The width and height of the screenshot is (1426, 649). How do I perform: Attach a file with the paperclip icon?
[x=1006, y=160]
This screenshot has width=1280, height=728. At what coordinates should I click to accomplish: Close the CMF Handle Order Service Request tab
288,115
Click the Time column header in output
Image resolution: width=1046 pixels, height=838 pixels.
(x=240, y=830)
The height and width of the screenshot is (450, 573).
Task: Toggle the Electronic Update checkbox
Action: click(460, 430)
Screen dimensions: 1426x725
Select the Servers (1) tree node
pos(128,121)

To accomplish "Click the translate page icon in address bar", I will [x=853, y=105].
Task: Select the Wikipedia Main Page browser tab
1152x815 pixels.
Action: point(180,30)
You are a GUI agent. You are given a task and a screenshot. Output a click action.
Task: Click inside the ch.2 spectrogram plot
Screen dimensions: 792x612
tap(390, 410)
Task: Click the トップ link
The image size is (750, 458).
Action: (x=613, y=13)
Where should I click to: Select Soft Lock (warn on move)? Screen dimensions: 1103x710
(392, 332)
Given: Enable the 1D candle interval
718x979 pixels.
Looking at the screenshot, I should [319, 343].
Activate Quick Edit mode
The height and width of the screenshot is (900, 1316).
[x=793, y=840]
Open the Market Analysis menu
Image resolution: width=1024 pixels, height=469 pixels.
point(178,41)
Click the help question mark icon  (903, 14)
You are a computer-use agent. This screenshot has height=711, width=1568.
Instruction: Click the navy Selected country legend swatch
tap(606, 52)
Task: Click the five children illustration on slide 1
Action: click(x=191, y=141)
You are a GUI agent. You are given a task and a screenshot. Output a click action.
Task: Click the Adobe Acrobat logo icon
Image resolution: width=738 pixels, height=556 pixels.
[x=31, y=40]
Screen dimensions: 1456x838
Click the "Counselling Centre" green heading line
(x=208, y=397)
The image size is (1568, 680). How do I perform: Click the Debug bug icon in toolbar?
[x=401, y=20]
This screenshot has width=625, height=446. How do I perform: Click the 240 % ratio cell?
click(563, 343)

● **Task description**:
From the records above, transcribe exactly the run of lines that opens with the line holding "Given: Enable the 1D candle interval" and closes with the line holding "You are a computer-use", both included.

● **Task solution**:
Given: Enable the 1D candle interval
718x979 pixels.
Looking at the screenshot, I should [319, 343].
Activate Quick Edit mode
The height and width of the screenshot is (900, 1316).
[x=793, y=840]
Open the Market Analysis menu
Image resolution: width=1024 pixels, height=469 pixels.
point(178,41)
Click the help question mark icon  (903, 14)
You are a computer-use agent. This screenshot has height=711, width=1568.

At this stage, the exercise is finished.